Some useful information:
- The Content Model Slides have some information about
UVA content models, and the Fedora Best Practices are good, too.
- The Content Model web pages have more details, but (as of May 2006) they are somewhat out of date.
- The UVA metadata group has some details on their metadata standards.
- UVA's indexing/delivery system is based on Fedora, Cocoon, XPAT, and stylesheets. Their Cocoon apps always produce pages with absolute URLs, so they don't have to worry about redirecting disseminators.
- UVA uses "uva-lib" for their object PID prefix, and "uva-lib-bdef" for behavior definition PIDs.
- They use IRIS for cataloging, and translate IRIS's output into uvaDescMeta format.
- They're using MySQL for storage of Fedora data.
- They store most (all?) digital content as referenced, rather than managed by Fedora for speed of ingest when they make changes. It is stored on a single (very large) filesystem.
- They consider the metadata to be more important than the digitized object. This means that when you search for something, you find the metadata object, but the media files are usually separate Fedora objects that are children of the metadata object.
- Their object hierarchy looks like:
- Aggregation object (roughly equivalent to our collection)
- Work object (metadata only)
- Media object
- Disseminators are directly derived from end-user requirements.

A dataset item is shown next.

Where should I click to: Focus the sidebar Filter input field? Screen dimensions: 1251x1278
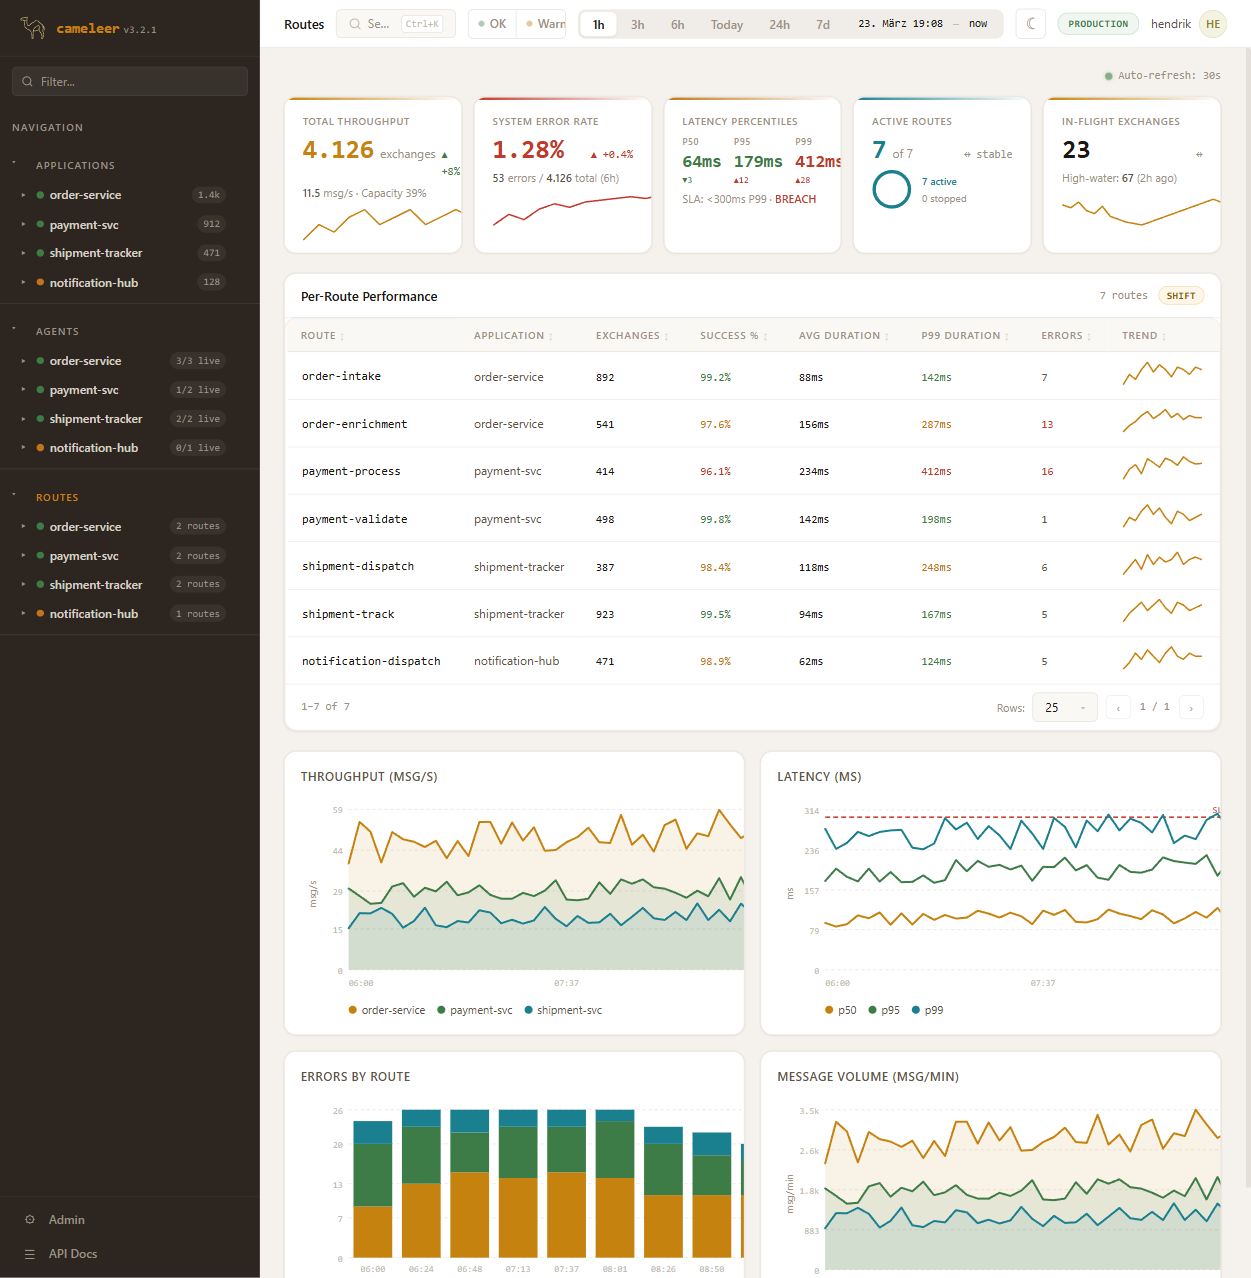(130, 82)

- A large amount of their repository's structure is based on complex (and hardcoded) workflows.
National Science Digital Library
The NSDL has the world's largest Fedora installation, with well over 2 million objects.
The detailed description of their implementation provided a lot of useful information:
- Tufts is running Fedora on multiple machines. They have a load balancer, but it is not clear whether the repositories contain
separate or overlapping data.
- The Naming Service looks interesting; how does it differ from a PURL server?
- They're using MySQL for storage of Fedora data, but Oracle for searching.
- Using a drop box to manage ingests from other parties. Items placed in the drop box are validated before any other work is done.
- Their behavior definitions are very similar to UVA's.
- Tufts uses "tufts" for their object PID prefix, and "bdef" for behavior definitions.
- A Tufts Fedora server is available for direct access.
- Some sample Tufts objects:
- Image Object (need to find one)
- Sample TEI Object (need to find one)
- Sample EAD Object
Documentation for their content models
The Encyclopedia of Chicago is a nice site. It has some great page-turning and image-viewing tools. The production site is not based on Fedora, only the cataloging version. The Fedora repository is exported via a chain of disseminators to create the production site.
- Digital Case
- Based on Fedora, with Aware for JPEG 2000 delivery
- Uses handles, both at the item level and the datastream level (itemID/datastreamID)
- Doesn't expose actual Fedora interface, it's all managed by external servlets.
The RepoMMan Project at the University of Hull is starting to use Fedora heavily.
Library of Congress – I Hear America Singing is a fairly complex project. It's unclear exactly how much of the content is in Fedora, and how much is "regular" HTML.
The VTLS VITAL product is based on Fedora.
The ARROW project is starting to develop a large Fedora implementation in conjunction with VTLS, but they don't seem to have anything completed yet.